**Task brief**. Give back all the data exactly as it was written.

**Supplied information**.
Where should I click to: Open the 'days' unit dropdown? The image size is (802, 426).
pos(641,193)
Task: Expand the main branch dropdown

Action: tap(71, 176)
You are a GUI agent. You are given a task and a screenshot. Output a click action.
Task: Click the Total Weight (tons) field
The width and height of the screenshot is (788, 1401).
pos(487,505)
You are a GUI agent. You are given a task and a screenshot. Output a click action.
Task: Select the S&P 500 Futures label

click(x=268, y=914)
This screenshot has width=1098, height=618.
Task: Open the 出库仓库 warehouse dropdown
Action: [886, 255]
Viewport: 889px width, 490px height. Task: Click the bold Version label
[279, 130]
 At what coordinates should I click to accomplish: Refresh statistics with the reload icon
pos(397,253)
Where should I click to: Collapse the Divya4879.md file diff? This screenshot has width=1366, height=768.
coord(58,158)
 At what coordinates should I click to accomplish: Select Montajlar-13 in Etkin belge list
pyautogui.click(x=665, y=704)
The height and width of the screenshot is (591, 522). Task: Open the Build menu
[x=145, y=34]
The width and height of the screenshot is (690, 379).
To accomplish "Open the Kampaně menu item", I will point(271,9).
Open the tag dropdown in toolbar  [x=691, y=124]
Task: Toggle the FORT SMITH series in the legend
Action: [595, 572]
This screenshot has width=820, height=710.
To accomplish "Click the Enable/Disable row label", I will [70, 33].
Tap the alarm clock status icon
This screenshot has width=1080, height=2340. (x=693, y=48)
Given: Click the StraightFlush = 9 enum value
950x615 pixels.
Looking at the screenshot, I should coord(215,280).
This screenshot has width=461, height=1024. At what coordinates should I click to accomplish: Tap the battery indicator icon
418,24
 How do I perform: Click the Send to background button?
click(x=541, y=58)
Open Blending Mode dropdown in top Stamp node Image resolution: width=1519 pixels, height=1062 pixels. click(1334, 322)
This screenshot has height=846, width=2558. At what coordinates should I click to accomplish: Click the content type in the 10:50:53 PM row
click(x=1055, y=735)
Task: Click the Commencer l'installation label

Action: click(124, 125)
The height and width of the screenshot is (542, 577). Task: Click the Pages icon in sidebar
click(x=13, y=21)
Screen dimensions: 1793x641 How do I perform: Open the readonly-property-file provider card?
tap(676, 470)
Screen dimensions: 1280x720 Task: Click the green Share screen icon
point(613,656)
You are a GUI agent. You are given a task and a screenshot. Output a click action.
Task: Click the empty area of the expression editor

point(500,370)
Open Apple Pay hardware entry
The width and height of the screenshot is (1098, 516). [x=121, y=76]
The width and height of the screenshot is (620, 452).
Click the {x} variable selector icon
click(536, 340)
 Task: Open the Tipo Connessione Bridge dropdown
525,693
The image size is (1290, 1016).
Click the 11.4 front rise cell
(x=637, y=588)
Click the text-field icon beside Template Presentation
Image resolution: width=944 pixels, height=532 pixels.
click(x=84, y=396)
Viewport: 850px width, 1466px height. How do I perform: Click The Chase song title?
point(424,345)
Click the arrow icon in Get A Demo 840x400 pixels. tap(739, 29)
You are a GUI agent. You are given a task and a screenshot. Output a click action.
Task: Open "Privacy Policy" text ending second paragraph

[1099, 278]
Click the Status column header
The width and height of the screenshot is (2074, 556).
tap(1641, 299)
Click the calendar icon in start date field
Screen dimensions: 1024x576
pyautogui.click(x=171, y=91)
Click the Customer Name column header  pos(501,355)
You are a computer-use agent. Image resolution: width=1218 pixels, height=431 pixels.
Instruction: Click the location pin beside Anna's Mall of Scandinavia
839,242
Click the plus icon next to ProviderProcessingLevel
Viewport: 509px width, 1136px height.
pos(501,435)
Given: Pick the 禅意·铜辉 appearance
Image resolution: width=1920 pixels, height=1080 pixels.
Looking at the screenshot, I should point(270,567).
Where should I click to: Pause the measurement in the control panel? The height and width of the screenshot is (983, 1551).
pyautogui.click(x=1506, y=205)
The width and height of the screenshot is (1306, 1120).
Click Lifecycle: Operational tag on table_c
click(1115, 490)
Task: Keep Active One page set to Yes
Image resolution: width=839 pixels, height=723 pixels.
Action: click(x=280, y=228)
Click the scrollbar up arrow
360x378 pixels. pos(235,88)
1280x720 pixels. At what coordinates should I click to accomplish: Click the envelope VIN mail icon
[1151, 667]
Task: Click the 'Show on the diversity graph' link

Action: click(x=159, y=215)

**Reply**.
Where should I click to: Open the 'days' unit dropdown? The image size is (802, 426).
pos(641,193)
Task: Expand the main branch dropdown

Action: tap(71, 176)
You are a GUI agent. You are given a task and a screenshot. Output a click action.
Task: Click the Total Weight (tons) field
The width and height of the screenshot is (788, 1401).
pos(487,505)
You are a GUI agent. You are given a task and a screenshot. Output a click action.
Task: Select the S&P 500 Futures label

click(x=268, y=914)
This screenshot has width=1098, height=618.
Task: Open the 出库仓库 warehouse dropdown
Action: [886, 255]
Viewport: 889px width, 490px height. Task: Click the bold Version label
[279, 130]
 At what coordinates should I click to accomplish: Refresh statistics with the reload icon
pos(397,253)
Where should I click to: Collapse the Divya4879.md file diff? This screenshot has width=1366, height=768.
coord(58,158)
 At what coordinates should I click to accomplish: Select Montajlar-13 in Etkin belge list
pyautogui.click(x=665, y=704)
The height and width of the screenshot is (591, 522). Task: Open the Build menu
[x=145, y=34]
The width and height of the screenshot is (690, 379).
To accomplish "Open the Kampaně menu item", I will point(271,9).
Open the tag dropdown in toolbar  [x=691, y=124]
Task: Toggle the FORT SMITH series in the legend
Action: [595, 572]
This screenshot has width=820, height=710.
To accomplish "Click the Enable/Disable row label", I will [70, 33].
Tap the alarm clock status icon
This screenshot has width=1080, height=2340. (x=693, y=48)
Given: Click the StraightFlush = 9 enum value
950x615 pixels.
Looking at the screenshot, I should coord(215,280).
This screenshot has width=461, height=1024. At what coordinates should I click to accomplish: Tap the battery indicator icon
418,24
 How do I perform: Click the Send to background button?
click(x=541, y=58)
Open Blending Mode dropdown in top Stamp node Image resolution: width=1519 pixels, height=1062 pixels. click(1334, 322)
This screenshot has height=846, width=2558. At what coordinates should I click to accomplish: Click the content type in the 10:50:53 PM row
click(x=1055, y=735)
Task: Click the Commencer l'installation label

Action: click(124, 125)
The height and width of the screenshot is (542, 577). Task: Click the Pages icon in sidebar
click(x=13, y=21)
Screen dimensions: 1793x641 How do I perform: Open the readonly-property-file provider card?
tap(676, 470)
Screen dimensions: 1280x720 Task: Click the green Share screen icon
point(613,656)
You are a GUI agent. You are given a task and a screenshot. Output a click action.
Task: Click the empty area of the expression editor

point(500,370)
Open Apple Pay hardware entry
The width and height of the screenshot is (1098, 516). [x=121, y=76]
The width and height of the screenshot is (620, 452).
Click the {x} variable selector icon
click(536, 340)
 Task: Open the Tipo Connessione Bridge dropdown
525,693
The image size is (1290, 1016).
Click the 11.4 front rise cell
(x=637, y=588)
Click the text-field icon beside Template Presentation
Image resolution: width=944 pixels, height=532 pixels.
click(x=84, y=396)
Viewport: 850px width, 1466px height. How do I perform: Click The Chase song title?
point(424,345)
Click the arrow icon in Get A Demo 840x400 pixels. tap(739, 29)
You are a GUI agent. You are given a task and a screenshot. Output a click action.
Task: Open "Privacy Policy" text ending second paragraph

[1099, 278]
Click the Status column header
The width and height of the screenshot is (2074, 556).
tap(1641, 299)
Click the calendar icon in start date field
Screen dimensions: 1024x576
pyautogui.click(x=171, y=91)
Click the Customer Name column header  pos(501,355)
You are a computer-use agent. Image resolution: width=1218 pixels, height=431 pixels.
Instruction: Click the location pin beside Anna's Mall of Scandinavia
839,242
Click the plus icon next to ProviderProcessingLevel
Viewport: 509px width, 1136px height.
pos(501,435)
Given: Pick the 禅意·铜辉 appearance
Image resolution: width=1920 pixels, height=1080 pixels.
Looking at the screenshot, I should point(270,567).
Where should I click to: Pause the measurement in the control panel? The height and width of the screenshot is (983, 1551).
pyautogui.click(x=1506, y=205)
The width and height of the screenshot is (1306, 1120).
Click Lifecycle: Operational tag on table_c
click(1115, 490)
Task: Keep Active One page set to Yes
Image resolution: width=839 pixels, height=723 pixels.
Action: click(x=280, y=228)
Click the scrollbar up arrow
360x378 pixels. pos(235,88)
1280x720 pixels. At what coordinates should I click to accomplish: Click the envelope VIN mail icon
[1151, 667]
Task: Click the 'Show on the diversity graph' link

Action: click(x=159, y=215)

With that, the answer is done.